Do larger fuel injectors have poorer throttle response then smaller ones do? Is there a such thing as too big an injector in which you loose drivability in the low rpm range.




I didn't think it was a hard question but it is now answered. What is my application? I didn't think it mattered. If I wasn't changing injectors then I would still want to know what the driving differences are from lil' injector to big one.
If anyone is curious, I hate doing things more than once. If I get a SC later on or a mega superstroker, I don't want to have to get new injectors yet again.
I am the tuner so I will use HPtuners and install them myself. On a 100 dry shot and 95% duty cycle now would you feel safe?
If I was to actually ask that question like that, the people on this forum, most would tell me to go with a wet-shot and use smaller injectors but it never answers the question I asked. Instead of telling you what happens if you go to a bigger injector you get....ask thuinder racing, just use this injector, or what is your application.
I don't want to hear what is the better set-up. It was an injector question and thank you for answering it even if I had never changed them or planned to.....What you go through to learn.

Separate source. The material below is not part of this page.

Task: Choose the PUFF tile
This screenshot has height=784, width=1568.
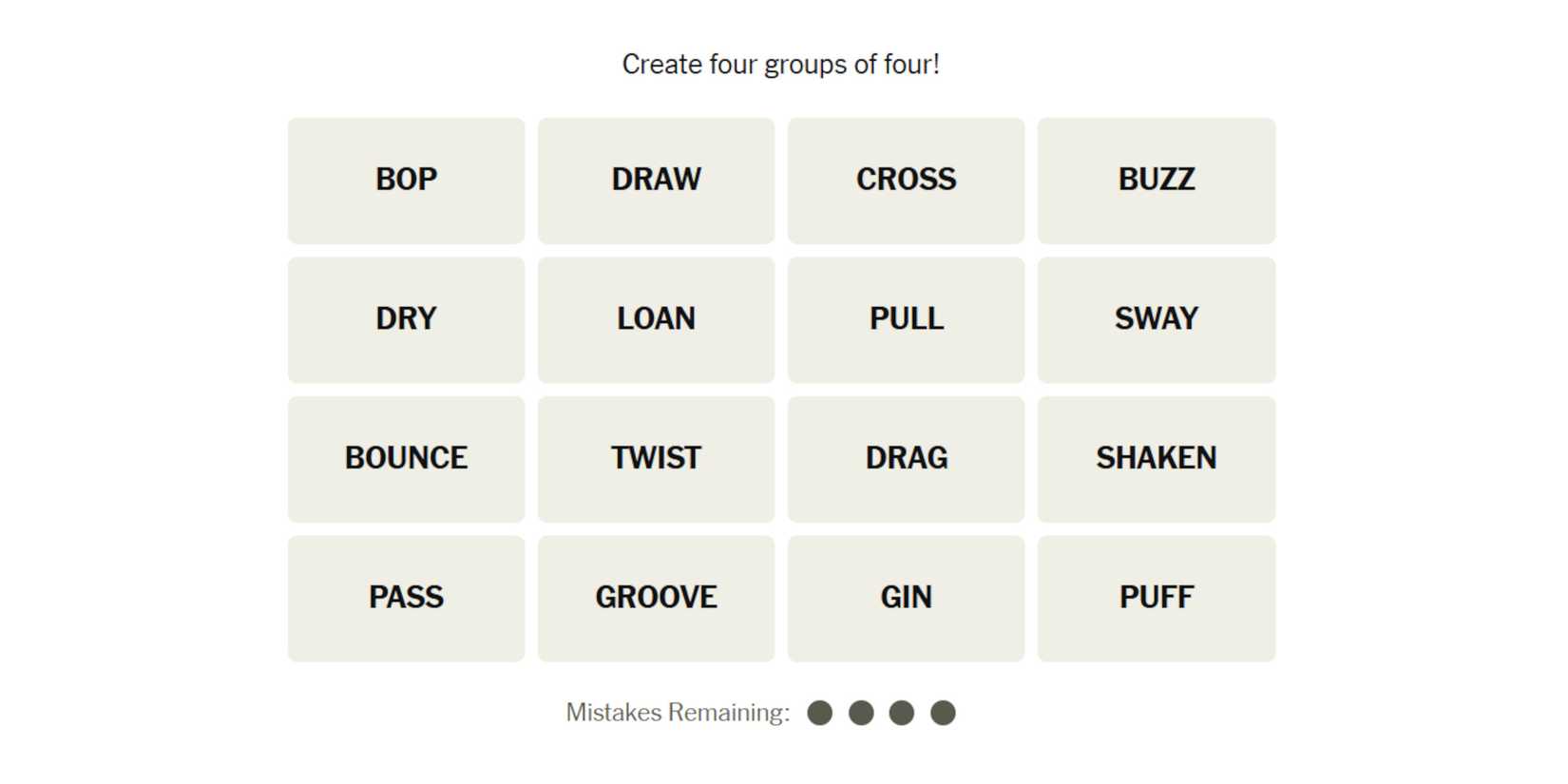Action: pyautogui.click(x=1156, y=599)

Seems sometimes people like to answer the question they think you wanted to ask instead of the one you did ask.
If anyone is confused I posted this question an another thread and got everything except info on what I asked....Is the drivability/reponsiveness at low rpm worse with a bigger injector as opposed to a smaller one?
Last edited by SpinMonster; Dec 12, 2005 at 06:27 PM.

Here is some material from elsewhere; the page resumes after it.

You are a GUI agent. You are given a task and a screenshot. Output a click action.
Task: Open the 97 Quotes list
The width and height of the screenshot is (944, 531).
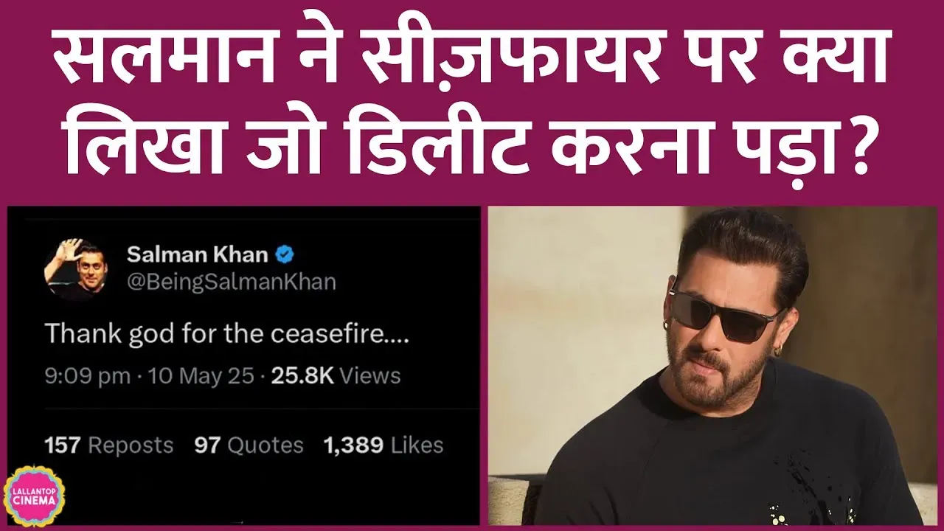[249, 445]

Do larger fuel injectors have poorer throttle response then smaller ones do? Is there a such thing as too big an injector in which you loose drivability in the low rpm range.
Consider GM designed the software in PCM and hardware drivers for a average injector pulse width of 3 mSecs. Now you install too large of a injector and even with tuning the average comes down to 2 mSec.

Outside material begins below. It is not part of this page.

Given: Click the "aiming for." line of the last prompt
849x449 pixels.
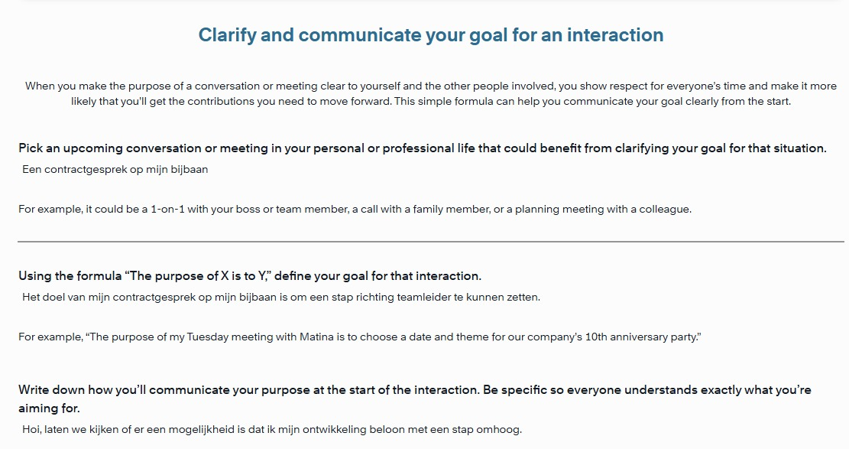Looking at the screenshot, I should coord(49,408).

The shorter the pulse width is the less control the PCM has and it also now has to spend more time commanding then doing other PCM functions.
Add this - each injector vendor has slightly different design specs, if the larger injectors then not being what GM had spec'd will have a different injector response time of the injector's coil is different. Injector vendors do not publish that time so now if you do not change the offset times in PCM then YES larger injector will not be crisp in acting on PCM command with low engine load. If you change the offset tables values and they are wrong then injector will be firing too early or late.
Spend time in learning what your car's average pulse width time is so that when you install larger injectors you then dial in the same average pulse width time but there is no way of knowing for sure what the offset is for non stock injectors so my answer is if the tune is good and injectors are not way to big they will peform well else you will lose crisp reaction and can lose performance.
Keep in mind the longer the pulse width is the better the PCM likes it but it just cannot do a good job when short command times are needed as a average.